Après les sorcières de The Witch et les sirènes de The Lighthouse, Robert Eggers s’attaque à la mythologie viking avec The Northman.
Plus violent que l’arthurien The Green Knight, cette nouvelle adaptation de légende est la première grosse production du réalisateur américain. Pour l’occasion The Northman convoque un casting aux petits oignons avec Ethan Hawke, Nicole Kidman, Anya Taylor-Joy et surtout l’impressionnant Alexander Skarsgård. Alors si vous avez toujours pensé que Shakespeare manquait d’abdos, de sang et de combats à l’épée sur un volcan en éruption : ce film est fait pour vous.

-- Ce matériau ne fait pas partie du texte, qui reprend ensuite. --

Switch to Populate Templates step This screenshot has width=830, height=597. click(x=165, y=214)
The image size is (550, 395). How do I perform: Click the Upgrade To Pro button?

Enfant, le prince Amleth assiste à l’assassinat de son père le roi Horwendil (Ethan Hawke). Ce dernier est trahi par son propre frère, Fjölnir (Claes Bang), qui s’empare du trône et capture la reine. Amleth réussit à fuir son royaume en barque et jure de revenir un jour pour tuer son oncle et libérer sa mère (Nicole Kidman). Deux décennies plus tard, il est devenu un guerrier viking redoutable, mais sans humanité. Une intervention divine lui rappelle sa promesse et il embarque alors sur un bateau en se faisant passer pour un esclave, bien décidé à accomplir sa quête vengeresse.
Immersion chez les Viking
Dans un paysage hollywoodien rongé par les blockbusters interchangeables, Robert Eggers vient réveiller le spectateur avec un film de studio original, accessible et sublimé par son talent de metteur en scène. Moins sophistiqué que ses premiers films, The Northman reste d’une qualité visuelle indéniable. Robert Eggers plonge ses personnages dans la beauté des paysages irlandais et islandais, tout en contrastant avec leur hostilité naturelle. Plaines vertes, nuit bleutée et éruption volcanique, la photographie ambitieuse de Jarin Blaschke insuffle un côté épique à la fresque viking du réalisateur.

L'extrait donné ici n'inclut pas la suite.